Normal QQ Plot (distribusi normal atau tidak). Kalau dilihat dari plot, data berdistribusi normal. Test Jarque Bera bisa digunakan untuk mengecek normalitas. H0 dari test Jarque Bera test adalah berdistribusi normal, jika \[ p-value < \alpha\], H0 ditolak. Hasil p-value dari test Jarque bera lebih kecil dari \[\alpha (0.05)\]. Maka dari itu kita bisa katakan bahwa residu dari regresi linear tidak berdistribusi normal.
Pada Plot scale location, plot tersebut meenjelaskan tentang apakah residual bersebar rata atau tidak diantara range prediktor. Pada plot ini, bisa dilihat bahwa garisnya bisa dikatakan tidak terbagi 2 sisi dengan sempurna. Dari hal tersebut bisa diasumsikan bahwa varians dari residual meningkat seiring dengan fitted valuesnya, dan bisa dikatakan varians dari residunya tidak konstan terhadap varians.
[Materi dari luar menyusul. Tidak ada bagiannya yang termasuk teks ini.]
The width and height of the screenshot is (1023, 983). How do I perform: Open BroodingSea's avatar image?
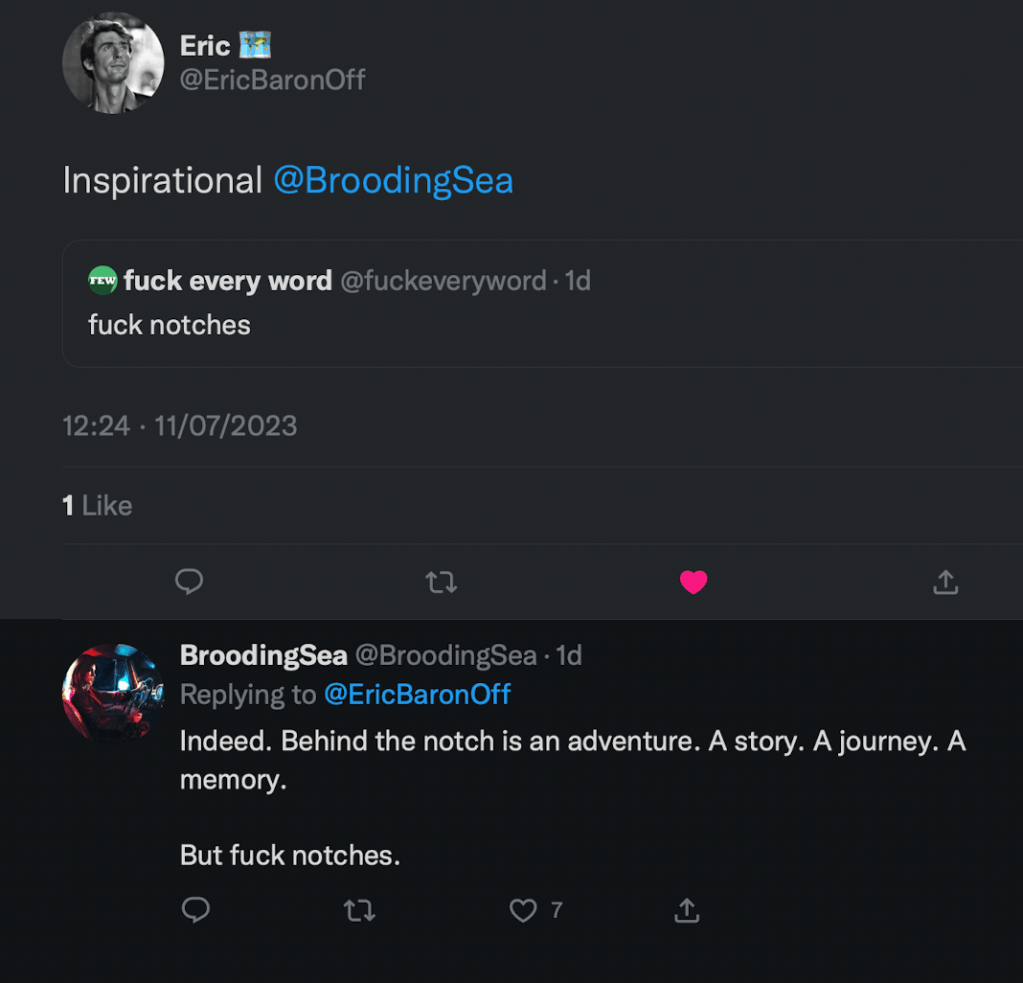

pada plot Residuals vs leverage, kita bisa melihat outlier dan leverage. Data dikatakan outlier ketika plot residual vs levergaenya, standarized residuals nya berada di atas 3 memiliki kemungkinan oulier (pencilan). Dari plot, terdapat observasi yang standarized residualsnya di atas 3, dan observasi tersebut termasuk pencilan.

par(mfrow=c(1,2))
plot(linear_model2, 4)
plot(linear_model2,5)

jika dilihat dari hasil plot cook’s distance, outlier ada 3 yaitu di data ke 859q, 14268 dan 16974. masih termasuk aman outliernya.